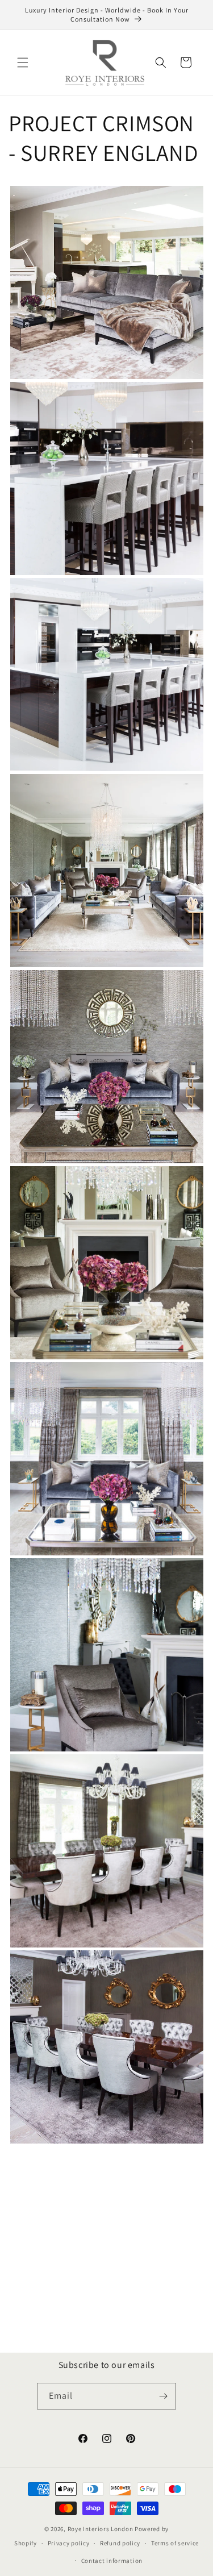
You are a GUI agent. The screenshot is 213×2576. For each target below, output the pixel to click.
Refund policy (120, 2543)
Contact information (112, 2561)
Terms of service (175, 2543)
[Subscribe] (163, 2396)
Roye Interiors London (100, 2529)
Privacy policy (69, 2543)
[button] (22, 62)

WHAT TO WORK ON
Working down from the line that contains "Refund policy (120, 2543)", retype each line exactly through the last line of the data, and give nothing else.

THE COMPLETED TASK
Refund policy (120, 2543)
Contact information (112, 2561)
Terms of service (175, 2543)
[Subscribe] (163, 2396)
Roye Interiors London (100, 2529)
Privacy policy (69, 2543)
[button] (22, 62)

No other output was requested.